**TEXTE FOURNI**
┌──

Retrouvez l’analyse de William Thay et Marie Vidal dans Valeurs Actuelles « Les ayatollahs verts à l’épreuve du pouvoir »
Les élections municipales 2020, en plus d’être marquées par un fort taux d’abstention, ont consacré l’arrivée au pouvoir des verts dans de nombreuses grandes villes et métropoles françaises. Que ce soit grâce à leurs propres candidats ou en soutenant des listes d’union de la gauche, les Verts sont parvenus à accéder au pouvoir à Lyon, Bordeaux, Marseille, Tours, Poitiers, entres autres, et à se maintenir dans les majorités sortantes comme à Paris ou à Grenoble. Près de 3 mois après les échéances locales, un premier bilan des actions des écologistes au sein des exécutifs concernés s’impose.
Premier droit d’inventaire
Premier constat, à peine (ré)élus, les maires écologistes s’inscrivent dans une relative continuité par rapport à leurs prédécesseurs. D’un côté, le budget voté est, dans de nombreuses communes, très proche de celui des précédents exécutifs. De l’autre côté, ils poursuivent une politique sociale sans nouveauté avec les socialistes. Bruno Bernard, président de la métropole de Lyon, a commencé des réformes, comme l’instauration d’un encadrement des loyers ou la mise en place d’un RSA jeune, des politiques publiques qui ne sont pas sans rappeler le socialisme municipal des élus les plus à gauche du Parti socialiste.

└──

**TRAVAIL DEMANDÉ**
**1.** D’après le texte sur les municipales 2020, quelles réformes Bruno Bernard a-t-il commencées ?
**2.** Pour chacune des affirmations suivantes, indiquez si elle concorde avec le texte sur les municipales 2020 : (a) les Verts ont accédé au pouvoir à Bordeaux ; (b) les élections ont été marquées par un faible taux d’abstention ; (c) Bruno Bernard est maire de Paris.
**3.** Recopiez le passage du texte sur les municipales 2020 en commençant par « Premier droit d’inventaire » et en poursuivant jusqu’à « du Parti socialiste. ».

[Entrées conservées]
┌──

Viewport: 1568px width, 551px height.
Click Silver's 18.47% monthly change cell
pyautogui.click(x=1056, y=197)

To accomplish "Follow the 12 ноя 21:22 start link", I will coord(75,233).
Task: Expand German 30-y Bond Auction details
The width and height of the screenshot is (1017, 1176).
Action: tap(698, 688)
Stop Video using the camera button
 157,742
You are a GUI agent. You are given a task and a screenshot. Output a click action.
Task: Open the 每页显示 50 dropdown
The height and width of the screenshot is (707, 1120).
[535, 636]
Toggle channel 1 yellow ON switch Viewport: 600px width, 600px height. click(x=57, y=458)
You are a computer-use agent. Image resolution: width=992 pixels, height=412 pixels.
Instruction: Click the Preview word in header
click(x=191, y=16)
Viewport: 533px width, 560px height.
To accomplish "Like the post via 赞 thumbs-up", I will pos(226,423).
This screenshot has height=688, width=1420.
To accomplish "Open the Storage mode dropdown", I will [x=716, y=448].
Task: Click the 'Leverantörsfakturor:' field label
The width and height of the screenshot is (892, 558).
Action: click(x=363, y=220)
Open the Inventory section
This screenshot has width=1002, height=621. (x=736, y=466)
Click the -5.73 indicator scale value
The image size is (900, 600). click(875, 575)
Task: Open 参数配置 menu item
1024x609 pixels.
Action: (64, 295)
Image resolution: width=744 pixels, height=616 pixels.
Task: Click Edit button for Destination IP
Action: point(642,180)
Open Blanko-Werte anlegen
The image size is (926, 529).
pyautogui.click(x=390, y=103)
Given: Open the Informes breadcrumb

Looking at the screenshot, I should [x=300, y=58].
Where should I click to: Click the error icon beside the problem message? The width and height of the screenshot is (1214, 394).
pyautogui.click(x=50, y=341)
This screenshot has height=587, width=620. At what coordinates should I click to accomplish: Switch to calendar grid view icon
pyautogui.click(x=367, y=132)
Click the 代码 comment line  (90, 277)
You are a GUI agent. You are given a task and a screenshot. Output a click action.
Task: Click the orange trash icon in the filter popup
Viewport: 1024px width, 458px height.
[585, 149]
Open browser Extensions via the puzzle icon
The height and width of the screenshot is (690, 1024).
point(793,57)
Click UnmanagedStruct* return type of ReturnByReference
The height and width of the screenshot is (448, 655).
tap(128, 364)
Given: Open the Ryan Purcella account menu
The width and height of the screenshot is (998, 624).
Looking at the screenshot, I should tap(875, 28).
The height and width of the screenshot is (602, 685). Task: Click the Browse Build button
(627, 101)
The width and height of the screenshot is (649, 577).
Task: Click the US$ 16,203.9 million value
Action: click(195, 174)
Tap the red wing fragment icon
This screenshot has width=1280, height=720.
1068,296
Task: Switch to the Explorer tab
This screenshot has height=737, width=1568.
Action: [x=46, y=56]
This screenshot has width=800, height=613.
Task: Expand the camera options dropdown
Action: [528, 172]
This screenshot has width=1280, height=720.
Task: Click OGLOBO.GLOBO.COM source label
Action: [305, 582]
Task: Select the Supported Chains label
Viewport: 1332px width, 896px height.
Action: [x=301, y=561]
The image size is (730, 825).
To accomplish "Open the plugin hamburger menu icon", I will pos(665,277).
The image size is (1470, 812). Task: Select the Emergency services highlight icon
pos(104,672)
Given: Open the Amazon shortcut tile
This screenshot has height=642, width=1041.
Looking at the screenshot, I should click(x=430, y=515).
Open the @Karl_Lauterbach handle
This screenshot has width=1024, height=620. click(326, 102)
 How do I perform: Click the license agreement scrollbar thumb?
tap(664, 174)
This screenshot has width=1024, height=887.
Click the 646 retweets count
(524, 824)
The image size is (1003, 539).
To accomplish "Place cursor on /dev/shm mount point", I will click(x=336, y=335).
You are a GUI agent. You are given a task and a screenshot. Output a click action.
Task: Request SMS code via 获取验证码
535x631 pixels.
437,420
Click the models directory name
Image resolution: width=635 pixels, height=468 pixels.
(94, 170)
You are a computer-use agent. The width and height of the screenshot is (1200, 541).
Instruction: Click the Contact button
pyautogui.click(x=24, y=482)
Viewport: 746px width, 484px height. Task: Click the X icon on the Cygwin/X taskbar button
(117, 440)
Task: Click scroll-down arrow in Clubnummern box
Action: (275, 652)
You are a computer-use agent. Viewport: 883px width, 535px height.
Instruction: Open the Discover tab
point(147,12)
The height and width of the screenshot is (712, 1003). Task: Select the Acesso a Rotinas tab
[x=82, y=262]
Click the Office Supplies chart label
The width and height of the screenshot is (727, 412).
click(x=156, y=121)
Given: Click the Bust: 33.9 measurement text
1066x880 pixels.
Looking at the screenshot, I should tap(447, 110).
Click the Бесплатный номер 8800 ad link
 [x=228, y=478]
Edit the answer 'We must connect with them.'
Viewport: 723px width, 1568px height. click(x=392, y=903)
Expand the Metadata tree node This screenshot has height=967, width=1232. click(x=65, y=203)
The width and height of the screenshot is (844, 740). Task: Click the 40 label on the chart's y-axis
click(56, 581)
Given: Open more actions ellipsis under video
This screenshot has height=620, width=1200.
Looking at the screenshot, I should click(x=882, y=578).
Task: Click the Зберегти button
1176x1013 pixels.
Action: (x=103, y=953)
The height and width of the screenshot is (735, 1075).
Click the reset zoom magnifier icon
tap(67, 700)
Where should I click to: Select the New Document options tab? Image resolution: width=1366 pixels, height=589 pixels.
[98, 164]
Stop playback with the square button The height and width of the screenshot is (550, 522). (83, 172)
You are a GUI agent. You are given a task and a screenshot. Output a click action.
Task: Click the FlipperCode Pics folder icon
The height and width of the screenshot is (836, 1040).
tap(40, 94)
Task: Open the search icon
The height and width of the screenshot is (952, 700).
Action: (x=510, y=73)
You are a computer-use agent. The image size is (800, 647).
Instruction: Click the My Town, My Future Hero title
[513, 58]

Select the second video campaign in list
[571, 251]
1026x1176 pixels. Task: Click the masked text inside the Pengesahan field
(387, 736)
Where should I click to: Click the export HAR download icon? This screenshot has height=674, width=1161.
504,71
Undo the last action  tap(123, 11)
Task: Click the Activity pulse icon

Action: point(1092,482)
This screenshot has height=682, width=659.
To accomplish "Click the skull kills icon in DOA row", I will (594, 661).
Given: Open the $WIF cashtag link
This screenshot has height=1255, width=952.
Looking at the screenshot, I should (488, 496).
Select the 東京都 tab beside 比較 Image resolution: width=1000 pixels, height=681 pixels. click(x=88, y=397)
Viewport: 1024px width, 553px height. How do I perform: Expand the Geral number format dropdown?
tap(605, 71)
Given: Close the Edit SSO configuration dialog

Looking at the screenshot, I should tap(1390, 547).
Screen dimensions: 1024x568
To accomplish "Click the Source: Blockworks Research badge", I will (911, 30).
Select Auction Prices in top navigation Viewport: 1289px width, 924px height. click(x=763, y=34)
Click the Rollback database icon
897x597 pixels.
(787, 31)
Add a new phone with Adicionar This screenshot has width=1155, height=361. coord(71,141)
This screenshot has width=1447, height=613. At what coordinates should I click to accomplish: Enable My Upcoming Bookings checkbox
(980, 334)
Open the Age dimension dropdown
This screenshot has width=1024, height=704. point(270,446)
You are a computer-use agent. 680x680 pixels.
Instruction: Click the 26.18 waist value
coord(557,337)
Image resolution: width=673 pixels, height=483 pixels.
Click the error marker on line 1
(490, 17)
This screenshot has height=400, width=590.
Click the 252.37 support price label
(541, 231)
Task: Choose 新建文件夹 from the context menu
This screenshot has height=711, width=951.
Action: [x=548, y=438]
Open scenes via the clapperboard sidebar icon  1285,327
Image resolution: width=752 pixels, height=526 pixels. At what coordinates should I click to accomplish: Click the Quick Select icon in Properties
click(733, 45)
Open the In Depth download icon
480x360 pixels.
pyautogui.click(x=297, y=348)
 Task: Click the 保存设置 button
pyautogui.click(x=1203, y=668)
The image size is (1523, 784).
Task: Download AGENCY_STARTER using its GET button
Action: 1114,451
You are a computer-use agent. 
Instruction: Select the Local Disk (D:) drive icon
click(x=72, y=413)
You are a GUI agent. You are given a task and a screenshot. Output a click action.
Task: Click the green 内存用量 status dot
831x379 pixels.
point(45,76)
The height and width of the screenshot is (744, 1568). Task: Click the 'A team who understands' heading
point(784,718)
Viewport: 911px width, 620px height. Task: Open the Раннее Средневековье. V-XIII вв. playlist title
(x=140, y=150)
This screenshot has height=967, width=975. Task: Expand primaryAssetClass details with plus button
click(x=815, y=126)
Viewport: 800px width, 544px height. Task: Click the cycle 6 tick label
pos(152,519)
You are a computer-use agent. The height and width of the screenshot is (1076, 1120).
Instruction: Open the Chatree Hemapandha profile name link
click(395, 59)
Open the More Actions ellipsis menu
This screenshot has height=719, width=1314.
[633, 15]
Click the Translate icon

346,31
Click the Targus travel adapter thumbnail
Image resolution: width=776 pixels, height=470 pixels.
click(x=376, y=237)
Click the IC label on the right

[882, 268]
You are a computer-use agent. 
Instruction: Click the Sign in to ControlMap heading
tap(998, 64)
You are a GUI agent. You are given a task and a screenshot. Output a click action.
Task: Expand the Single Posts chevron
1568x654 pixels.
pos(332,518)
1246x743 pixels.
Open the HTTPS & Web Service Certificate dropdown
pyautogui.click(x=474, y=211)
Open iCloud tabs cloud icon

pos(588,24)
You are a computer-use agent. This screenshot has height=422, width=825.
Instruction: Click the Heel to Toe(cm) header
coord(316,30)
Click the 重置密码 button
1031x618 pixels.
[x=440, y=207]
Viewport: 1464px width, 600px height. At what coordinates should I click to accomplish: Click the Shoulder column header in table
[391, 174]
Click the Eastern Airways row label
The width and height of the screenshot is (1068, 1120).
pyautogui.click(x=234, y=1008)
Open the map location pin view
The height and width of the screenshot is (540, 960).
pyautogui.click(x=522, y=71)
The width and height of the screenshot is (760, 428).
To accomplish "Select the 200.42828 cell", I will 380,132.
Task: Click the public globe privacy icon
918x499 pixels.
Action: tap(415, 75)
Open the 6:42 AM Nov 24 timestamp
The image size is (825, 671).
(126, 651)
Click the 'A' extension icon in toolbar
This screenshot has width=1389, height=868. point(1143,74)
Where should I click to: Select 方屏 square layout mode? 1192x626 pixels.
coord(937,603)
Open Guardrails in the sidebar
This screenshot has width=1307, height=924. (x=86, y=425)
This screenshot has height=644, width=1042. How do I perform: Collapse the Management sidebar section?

└──

**LISTE DES RÉPONSES**
**1.** L’instauration d’un encadrement des loyers et la mise en place d’un RSA jeune.

**2.**
(a) Oui : « les Verts sont parvenus à accéder au pouvoir à Lyon, Bordeaux, Marseille, Tours, Poitiers »
(b) Non : « marquées par un fort taux d’abstention »
(c) Non : « Bruno Bernard, président de la métropole de Lyon »

**3.**
Premier droit d’inventaire
Premier constat, à peine (ré)élus, les maires écologistes s’inscrivent dans une relative continuité par rapport à leurs prédécesseurs. D’un côté, le budget voté est, dans de nombreuses communes, très proche de celui des précédents exécutifs. De l’autre côté, ils poursuivent une politique sociale sans nouveauté avec les socialistes. Bruno Bernard, président de la métropole de Lyon, a commencé des réformes, comme l’instauration d’un encadrement des loyers ou la mise en place d’un RSA jeune, des politiques publiques qui ne sont pas sans rappeler le socialisme municipal des élus les plus à gauche du Parti socialiste.